皆さん方の中で、この曲を聴いたことがない方、是非お聞きになったら、と思います。ウーン、いいじゃない!と思われるに違いありません。第一楽章の迫力、第二楽章の抒情性、第三楽章のあふれかえるリズム感、特に第一楽章で主題が全楽器で強奏され盛り上がるところは、昂揚感たっぷりで、いよっ、大統領という感じになります。メロディーも素敵、しかし初演の時は散々だったようですが、次第に理解され、最も演奏される機会の多いバイオリン協奏曲の一つとなりました。3大バイオリン協奏曲はベートーベン、ブラームス、メンデルスゾーンとされています。みんな独墺(ドイツ、オーストリア)系です。チャイコフスキーのも3大協奏曲に勝るとも決して劣らないほど、素晴らしいのですが、ロシアの作品ということでハンデがあったのでしょうか。
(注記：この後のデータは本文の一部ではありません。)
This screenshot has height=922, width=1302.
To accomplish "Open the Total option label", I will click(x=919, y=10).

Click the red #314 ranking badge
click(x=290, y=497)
しかし4大バイオリン協奏曲になるとこの曲は入ります。

私は学生時代、そして社会人になってから伴奏したバイオリン協奏曲は、ベートーベン、メンデルスゾーン、サン・サーンス、シベリウスだけです。チャイコフスキーも是非弾きたかったのですが、今までそのチャンスはありませんでした。今回、東京芸大教授で長崎OOMURA室内合奏団の指導者の松原 勝也氏をソリストに迎え、演奏しました。練習の度、なんて素晴らしい演奏、甘い音色でありつつ的確な音楽を紡ぐ方だと、本当に感心しました。官能性と精緻さを併せ持った、音楽性あふれる演奏です。松原氏とお話をすると、今からちょうど23年前の1995年6月14日に,長崎浦上天主堂で行われた,小澤征爾指揮,新日本フィルハーモニーによる、マーラーの「復活」が演奏されましたが、その時のコンサートマスターをされたそうです。私も当時聴いたのですが、とても素晴らしい演奏会でした。
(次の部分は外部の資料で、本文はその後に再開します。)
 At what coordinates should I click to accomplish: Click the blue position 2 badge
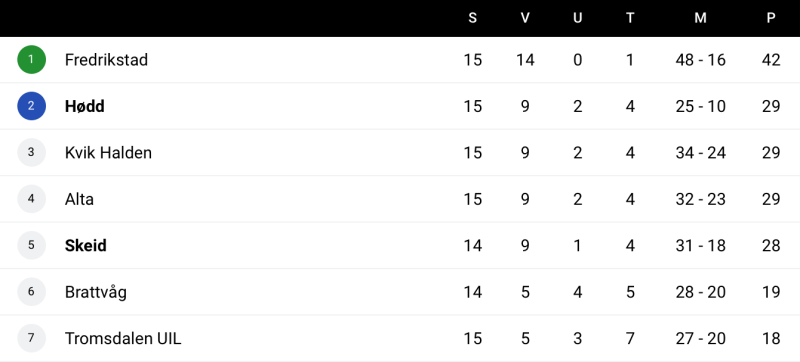click(31, 106)
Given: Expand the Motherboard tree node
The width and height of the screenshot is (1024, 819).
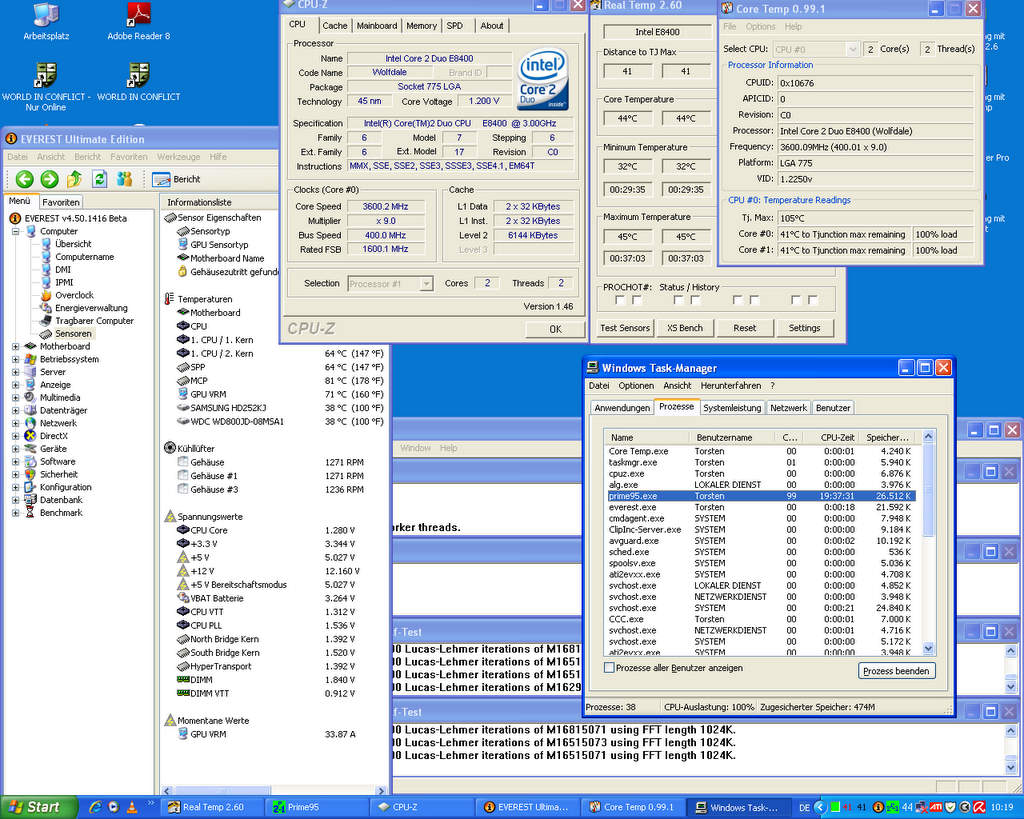Looking at the screenshot, I should pyautogui.click(x=16, y=347).
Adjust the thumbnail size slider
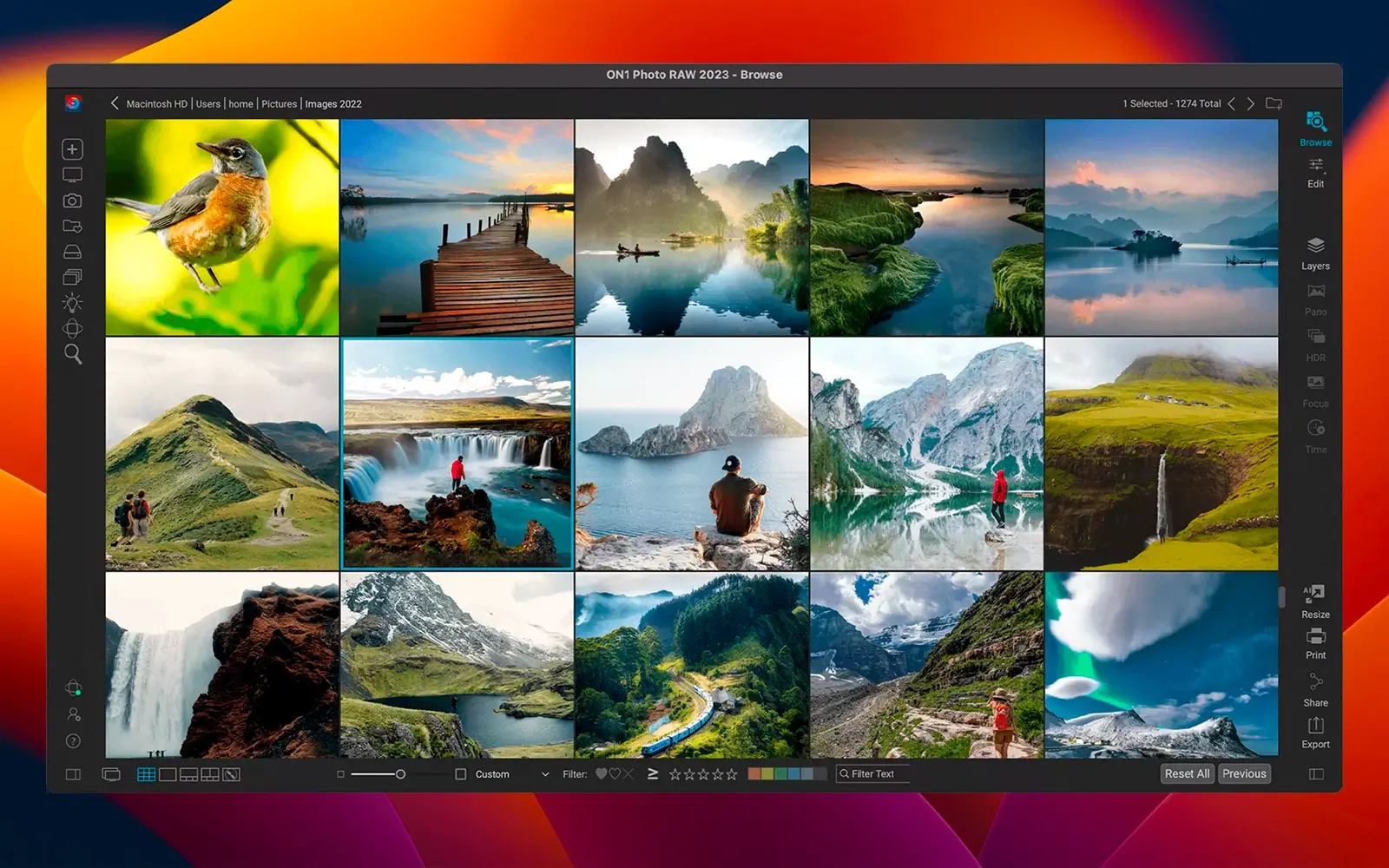1389x868 pixels. [x=400, y=774]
さらに昔の話です。私が大学4年生の時、長崎大学管弦楽団のコンサートマスターをしました。学生時代最後の演奏会は、フォルカー・レニッケ(元九州交響楽団指揮者)を指揮者として招き、ベートーベンのピアノ協奏曲第4番とブラームスの交響曲第1番を演奏。この時のピアニストは、今では日本で最も優れたピアニストの一人、エリザベート王妃国際コンクールの優勝者の清水和音さんでした。当時高校生でしたが圧倒的な演奏をして聴衆、楽員ともに驚かせたのです。何とも指揮、演奏者は豪華でした。ブラームスの交響曲第1番は、カラヤンが涙を見せながら、日本で最後に演奏した曲でもありました。この曲の第2楽章にバイオリンのソロの部分があり、それを私が弾いたこともあり忘れがたい曲です。その時、第2バイオリンのトップを弾いていたのが優しいMさん、私が秘かに好意を寄せていた女性で、彼女に聴きなれて大事にしていた、シェリングのチャイコフスキーのバイオリン協奏曲のレコードをプレゼントしました。ところが数年前、彼女は病気で亡くなりました。彼女のことを思い出し、追悼しながらこの曲を演奏したのです。